Please update the lines below by changing each "GUI agent" to "screen agent" and leaving everything else as it is.

— BEGIN —

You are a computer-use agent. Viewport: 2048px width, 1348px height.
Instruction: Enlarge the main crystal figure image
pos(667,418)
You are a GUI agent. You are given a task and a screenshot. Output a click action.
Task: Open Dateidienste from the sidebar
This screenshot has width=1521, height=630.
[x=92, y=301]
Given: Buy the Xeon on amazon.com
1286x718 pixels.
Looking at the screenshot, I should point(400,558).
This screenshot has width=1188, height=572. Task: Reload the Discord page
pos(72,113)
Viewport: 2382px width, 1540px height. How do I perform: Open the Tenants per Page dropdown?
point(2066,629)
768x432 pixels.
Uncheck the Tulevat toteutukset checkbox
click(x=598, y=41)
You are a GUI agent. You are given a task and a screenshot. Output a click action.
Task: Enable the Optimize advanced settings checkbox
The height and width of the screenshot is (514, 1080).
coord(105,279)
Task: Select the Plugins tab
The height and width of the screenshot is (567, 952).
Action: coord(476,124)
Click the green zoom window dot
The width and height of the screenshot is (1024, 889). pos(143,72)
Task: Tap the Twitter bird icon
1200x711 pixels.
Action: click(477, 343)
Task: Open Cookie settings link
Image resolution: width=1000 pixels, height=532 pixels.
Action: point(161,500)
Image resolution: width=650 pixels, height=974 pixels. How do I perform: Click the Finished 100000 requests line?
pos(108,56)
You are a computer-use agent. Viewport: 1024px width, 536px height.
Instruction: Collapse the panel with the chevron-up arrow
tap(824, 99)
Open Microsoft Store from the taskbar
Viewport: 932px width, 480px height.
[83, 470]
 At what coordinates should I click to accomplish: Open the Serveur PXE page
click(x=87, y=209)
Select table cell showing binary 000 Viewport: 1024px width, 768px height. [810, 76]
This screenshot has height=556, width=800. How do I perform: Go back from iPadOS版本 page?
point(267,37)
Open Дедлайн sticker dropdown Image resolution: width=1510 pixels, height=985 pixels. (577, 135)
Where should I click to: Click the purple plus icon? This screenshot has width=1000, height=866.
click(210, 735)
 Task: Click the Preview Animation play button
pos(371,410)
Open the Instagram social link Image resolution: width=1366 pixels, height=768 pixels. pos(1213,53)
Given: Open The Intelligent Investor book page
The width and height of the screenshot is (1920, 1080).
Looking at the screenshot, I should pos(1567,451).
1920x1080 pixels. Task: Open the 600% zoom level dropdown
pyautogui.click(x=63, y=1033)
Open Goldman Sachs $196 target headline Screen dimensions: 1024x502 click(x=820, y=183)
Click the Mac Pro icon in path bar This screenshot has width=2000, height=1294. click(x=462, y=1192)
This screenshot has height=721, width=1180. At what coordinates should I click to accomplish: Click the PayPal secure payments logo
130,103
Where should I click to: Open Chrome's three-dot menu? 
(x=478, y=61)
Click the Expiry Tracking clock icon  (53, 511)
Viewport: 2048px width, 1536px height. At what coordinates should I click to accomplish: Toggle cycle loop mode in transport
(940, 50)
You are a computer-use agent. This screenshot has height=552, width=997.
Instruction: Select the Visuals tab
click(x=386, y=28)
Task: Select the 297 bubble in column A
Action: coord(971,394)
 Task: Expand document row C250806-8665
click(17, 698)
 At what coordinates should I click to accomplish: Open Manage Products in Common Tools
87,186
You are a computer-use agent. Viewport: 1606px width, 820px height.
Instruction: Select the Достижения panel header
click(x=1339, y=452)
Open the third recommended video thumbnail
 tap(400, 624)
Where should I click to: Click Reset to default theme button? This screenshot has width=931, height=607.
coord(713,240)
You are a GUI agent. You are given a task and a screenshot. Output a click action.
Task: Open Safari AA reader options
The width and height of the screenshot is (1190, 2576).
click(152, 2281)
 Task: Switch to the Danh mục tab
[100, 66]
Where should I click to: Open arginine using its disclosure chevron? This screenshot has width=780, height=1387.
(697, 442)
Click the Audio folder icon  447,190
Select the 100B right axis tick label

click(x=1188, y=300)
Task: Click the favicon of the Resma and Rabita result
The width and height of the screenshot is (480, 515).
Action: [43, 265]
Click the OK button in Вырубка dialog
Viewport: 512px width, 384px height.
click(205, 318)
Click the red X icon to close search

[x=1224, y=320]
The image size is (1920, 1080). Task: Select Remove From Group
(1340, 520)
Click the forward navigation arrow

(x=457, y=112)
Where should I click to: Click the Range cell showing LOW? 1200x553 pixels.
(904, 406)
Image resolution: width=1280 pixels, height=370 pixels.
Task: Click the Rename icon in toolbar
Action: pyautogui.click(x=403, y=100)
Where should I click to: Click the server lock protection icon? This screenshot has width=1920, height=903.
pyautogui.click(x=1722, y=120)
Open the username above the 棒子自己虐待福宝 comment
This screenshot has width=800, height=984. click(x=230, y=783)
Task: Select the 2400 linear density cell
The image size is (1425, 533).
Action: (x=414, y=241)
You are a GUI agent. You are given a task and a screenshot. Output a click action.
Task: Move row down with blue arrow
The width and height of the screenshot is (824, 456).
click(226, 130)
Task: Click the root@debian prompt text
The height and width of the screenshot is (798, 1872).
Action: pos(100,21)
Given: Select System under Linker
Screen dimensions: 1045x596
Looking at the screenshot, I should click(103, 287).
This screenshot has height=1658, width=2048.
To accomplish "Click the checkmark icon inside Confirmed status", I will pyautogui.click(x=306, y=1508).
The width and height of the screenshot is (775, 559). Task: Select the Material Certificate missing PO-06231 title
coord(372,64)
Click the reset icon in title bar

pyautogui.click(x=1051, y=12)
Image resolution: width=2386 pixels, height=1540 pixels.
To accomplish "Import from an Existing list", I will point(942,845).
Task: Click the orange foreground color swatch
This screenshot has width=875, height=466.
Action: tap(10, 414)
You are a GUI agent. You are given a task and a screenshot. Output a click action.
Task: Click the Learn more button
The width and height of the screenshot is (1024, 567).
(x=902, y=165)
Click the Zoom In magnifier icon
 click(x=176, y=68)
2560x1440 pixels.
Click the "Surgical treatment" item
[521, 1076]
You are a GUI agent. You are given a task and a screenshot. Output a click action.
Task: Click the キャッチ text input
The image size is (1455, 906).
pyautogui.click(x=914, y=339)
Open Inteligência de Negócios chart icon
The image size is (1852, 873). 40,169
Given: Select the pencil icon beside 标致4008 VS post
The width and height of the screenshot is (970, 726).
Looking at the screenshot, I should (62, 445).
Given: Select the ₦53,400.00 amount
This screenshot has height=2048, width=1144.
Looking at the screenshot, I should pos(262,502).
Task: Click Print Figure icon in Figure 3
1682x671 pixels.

— END —

Result of this task:
You are a computer-use agent. Viewport: 2048px width, 1348px height.
Instruction: Enlarge the main crystal figure image
pos(667,418)
You are a screen agent. You are given a task and a screenshot. Output a click action.
Task: Open Dateidienste from the sidebar
This screenshot has width=1521, height=630.
[x=92, y=301]
Given: Buy the Xeon on amazon.com
1286x718 pixels.
Looking at the screenshot, I should point(400,558).
This screenshot has width=1188, height=572. Task: Reload the Discord page
pos(72,113)
Viewport: 2382px width, 1540px height. How do I perform: Open the Tenants per Page dropdown?
point(2066,629)
768x432 pixels.
Uncheck the Tulevat toteutukset checkbox
click(x=598, y=41)
You are a screen agent. You are given a task and a screenshot. Output a click action.
Task: Enable the Optimize advanced settings checkbox
The height and width of the screenshot is (514, 1080).
coord(105,279)
Task: Select the Plugins tab
The height and width of the screenshot is (567, 952).
Action: coord(476,124)
Click the green zoom window dot
The width and height of the screenshot is (1024, 889). pos(143,72)
Task: Tap the Twitter bird icon
1200x711 pixels.
Action: click(477, 343)
Task: Open Cookie settings link
Image resolution: width=1000 pixels, height=532 pixels.
Action: point(161,500)
Image resolution: width=650 pixels, height=974 pixels. How do I perform: Click the Finished 100000 requests line?
pos(108,56)
You are a computer-use agent. Viewport: 1024px width, 536px height.
Instruction: Collapse the panel with the chevron-up arrow
tap(824, 99)
Open Microsoft Store from the taskbar
Viewport: 932px width, 480px height.
[83, 470]
 At what coordinates should I click to accomplish: Open the Serveur PXE page
click(x=87, y=209)
Select table cell showing binary 000 Viewport: 1024px width, 768px height. [810, 76]
This screenshot has height=556, width=800. How do I perform: Go back from iPadOS版本 page?
point(267,37)
Open Дедлайн sticker dropdown Image resolution: width=1510 pixels, height=985 pixels. (577, 135)
Where should I click to: Click the purple plus icon? This screenshot has width=1000, height=866.
click(210, 735)
 Task: Click the Preview Animation play button
pos(371,410)
Open the Instagram social link Image resolution: width=1366 pixels, height=768 pixels. pos(1213,53)
Given: Open The Intelligent Investor book page
The width and height of the screenshot is (1920, 1080).
Looking at the screenshot, I should pos(1567,451).
1920x1080 pixels. Task: Open the 600% zoom level dropdown
pyautogui.click(x=63, y=1033)
Open Goldman Sachs $196 target headline Screen dimensions: 1024x502 click(x=820, y=183)
Click the Mac Pro icon in path bar This screenshot has width=2000, height=1294. click(x=462, y=1192)
This screenshot has height=721, width=1180. At what coordinates should I click to accomplish: Click the PayPal secure payments logo
130,103
Where should I click to: Open Chrome's three-dot menu? 
(x=478, y=61)
Click the Expiry Tracking clock icon  (53, 511)
Viewport: 2048px width, 1536px height. At what coordinates should I click to accomplish: Toggle cycle loop mode in transport
(940, 50)
You are a computer-use agent. This screenshot has height=552, width=997.
Instruction: Select the Visuals tab
click(x=386, y=28)
Task: Select the 297 bubble in column A
Action: coord(971,394)
 Task: Expand document row C250806-8665
click(17, 698)
 At what coordinates should I click to accomplish: Open Manage Products in Common Tools
87,186
You are a computer-use agent. Viewport: 1606px width, 820px height.
Instruction: Select the Достижения panel header
click(x=1339, y=452)
Open the third recommended video thumbnail
 tap(400, 624)
Where should I click to: Click Reset to default theme button? This screenshot has width=931, height=607.
coord(713,240)
You are a screen agent. You are given a task and a screenshot. Output a click action.
Task: Open Safari AA reader options
The width and height of the screenshot is (1190, 2576).
click(152, 2281)
 Task: Switch to the Danh mục tab
[100, 66]
Where should I click to: Open arginine using its disclosure chevron? This screenshot has width=780, height=1387.
(697, 442)
Click the Audio folder icon  447,190
Select the 100B right axis tick label

click(x=1188, y=300)
Task: Click the favicon of the Resma and Rabita result
The width and height of the screenshot is (480, 515).
Action: [43, 265]
Click the OK button in Вырубка dialog
Viewport: 512px width, 384px height.
click(205, 318)
Click the red X icon to close search

[x=1224, y=320]
The image size is (1920, 1080). Task: Select Remove From Group
(1340, 520)
Click the forward navigation arrow

(x=457, y=112)
Where should I click to: Click the Range cell showing LOW? 1200x553 pixels.
(904, 406)
Image resolution: width=1280 pixels, height=370 pixels.
Task: Click the Rename icon in toolbar
Action: pyautogui.click(x=403, y=100)
Where should I click to: Click the server lock protection icon? This screenshot has width=1920, height=903.
pyautogui.click(x=1722, y=120)
Open the username above the 棒子自己虐待福宝 comment
This screenshot has width=800, height=984. click(x=230, y=783)
Task: Select the 2400 linear density cell
The image size is (1425, 533).
Action: (x=414, y=241)
You are a screen agent. You are given a task and a screenshot. Output a click action.
Task: Move row down with blue arrow
The width and height of the screenshot is (824, 456).
click(226, 130)
Task: Click the root@debian prompt text
The height and width of the screenshot is (798, 1872).
Action: pos(100,21)
Given: Select System under Linker
Screen dimensions: 1045x596
Looking at the screenshot, I should click(103, 287).
This screenshot has height=1658, width=2048.
To accomplish "Click the checkmark icon inside Confirmed status", I will pyautogui.click(x=306, y=1508).
The width and height of the screenshot is (775, 559). Task: Select the Material Certificate missing PO-06231 title
coord(372,64)
Click the reset icon in title bar

pyautogui.click(x=1051, y=12)
Image resolution: width=2386 pixels, height=1540 pixels.
To accomplish "Import from an Existing list", I will point(942,845).
Task: Click the orange foreground color swatch
This screenshot has width=875, height=466.
Action: tap(10, 414)
You are a screen agent. You are given a task and a screenshot. Output a click action.
Task: Click the Learn more button
The width and height of the screenshot is (1024, 567).
(x=902, y=165)
Click the Zoom In magnifier icon
 click(x=176, y=68)
2560x1440 pixels.
Click the "Surgical treatment" item
[521, 1076]
You are a screen agent. You are given a task and a screenshot. Output a click action.
Task: Click the キャッチ text input
The image size is (1455, 906).
pyautogui.click(x=914, y=339)
Open Inteligência de Negócios chart icon
The image size is (1852, 873). 40,169
Given: Select the pencil icon beside 标致4008 VS post
The width and height of the screenshot is (970, 726).
Looking at the screenshot, I should (62, 445).
Given: Select the ₦53,400.00 amount
This screenshot has height=2048, width=1144.
Looking at the screenshot, I should pos(262,502).
Task: Click Print Figure icon in Figure 3
1682x671 pixels.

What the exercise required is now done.